No single problem caused by lop-sided training data is inevitable; once we notice a specific problem we can add a specific counter-model to correct it11 This correction is not always palatable; for example, to counter differential accuracy we either have to add a lot more training data or artificially reduce the accuracy of the common case to match the uncommon case.. But we can’t fix the problem overall: it’s intrinsic to having lop-sided training data to begin with.
Some AI systems (and some other computer systems too) are designed to adapt to user behavior. But different ways of doing that have major differences in scope and long-term flexibility.

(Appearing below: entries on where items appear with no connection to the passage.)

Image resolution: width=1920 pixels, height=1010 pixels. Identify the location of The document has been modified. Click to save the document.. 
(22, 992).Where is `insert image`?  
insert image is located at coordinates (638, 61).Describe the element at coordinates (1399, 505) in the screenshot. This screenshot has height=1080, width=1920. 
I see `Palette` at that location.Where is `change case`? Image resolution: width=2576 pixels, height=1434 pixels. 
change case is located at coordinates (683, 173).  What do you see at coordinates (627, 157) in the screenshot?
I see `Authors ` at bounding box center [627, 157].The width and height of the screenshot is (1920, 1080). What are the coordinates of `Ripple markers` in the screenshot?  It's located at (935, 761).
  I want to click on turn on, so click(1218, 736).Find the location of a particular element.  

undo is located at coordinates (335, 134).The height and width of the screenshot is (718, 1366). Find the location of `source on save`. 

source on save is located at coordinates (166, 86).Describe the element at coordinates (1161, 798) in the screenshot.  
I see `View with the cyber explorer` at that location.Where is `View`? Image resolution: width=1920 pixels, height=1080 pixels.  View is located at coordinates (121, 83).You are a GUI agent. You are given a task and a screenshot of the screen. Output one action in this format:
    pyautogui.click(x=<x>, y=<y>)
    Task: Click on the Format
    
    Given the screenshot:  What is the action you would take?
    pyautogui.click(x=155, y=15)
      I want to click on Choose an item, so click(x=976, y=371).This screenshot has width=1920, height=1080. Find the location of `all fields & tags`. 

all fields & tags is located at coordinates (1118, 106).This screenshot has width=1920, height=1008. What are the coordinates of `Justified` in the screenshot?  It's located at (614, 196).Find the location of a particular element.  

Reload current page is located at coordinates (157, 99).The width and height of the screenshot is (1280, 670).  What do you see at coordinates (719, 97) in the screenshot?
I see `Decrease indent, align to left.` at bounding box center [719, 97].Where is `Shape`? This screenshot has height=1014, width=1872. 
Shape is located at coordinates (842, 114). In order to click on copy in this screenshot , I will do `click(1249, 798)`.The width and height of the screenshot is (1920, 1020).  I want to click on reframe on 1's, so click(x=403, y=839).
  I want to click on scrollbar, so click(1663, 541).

Some AI systems, but more commonly non-AI systems, learn the way a Mad Libs book learns: they have templates with various blanks we can fill in for them. These range from splash screens that say Hello, 〈user name〉
when you log in to entire chat programs like ELIZA. Regardless of the number and complexity of the templates, they are limited to the equivalent of simple find-and-replace operations.
Many AI systems learn the way you or I would when playing twenty questions. Their knowledge of the world is fixed; all it is learning is what part of that knowledge you’re thinking about. When I put a prompt into an AI-based text or image generator, for example, or type a misspelled word to send to a spell-checker, this is the kind of learning
it is doing. The versatility and adaptability are entirely determined by the size of the trained model and amount of data it was trained on; no amount of clever phrasing or long explanation can give it information it doesn’t already have.
AI systems can also do what’s called on-line learning
, meaning they are adding new patterns to their repertoire while they are using those patterns to do whatever they are designed to do. This is not very common in the news-making AI systems of the day22 For example, the P in GPT stands for pretrained
and means it is not doing any on-line learning., but is common in some other contexts such as training robot control systems, typically because the only way to (finish) creating the training data is to use the model we have.
I bring this up in a post about limitations because it can create incorrect perceptions and expectations. The relatively superficial kind of learning
and adapting
we experience is easily mistaken for the much-less-common ability to add our own training data as we go. This is one of several illusions and misunderstandings that leads people to anthropomorphize systems and expect them to be able to do things they cannot.
All that AI systems know
are patterns in the training data, nothing actually meaningful. If I ask them to write a research paper they’ll create text that matches as many patterns in research papers as they’ve found: it will look like research, it will be presented like research, but it won’t be backed by any actual research. Citations will look like citations, and depending on how the AI was trained maybe be actual citations that appeared somewhere in the training data, but won’t defend the points the text is making. And so on.
We say an AI system is hallucinating
when it produces something that looks like an assertion of truth but in fact asserts something false or nonsensical. Arguably it is us, the users, who are hallucinating that the AI knows anything: after all, when it gets it right it was only by chance because it had the right answer so many times in the training data that expressing the right answer was a better fit for the patterns it detected than was expressing a wrong answer or no answer at all.
A subconscious mind, not matter how broad its experience, never substitutes for a conscious mind.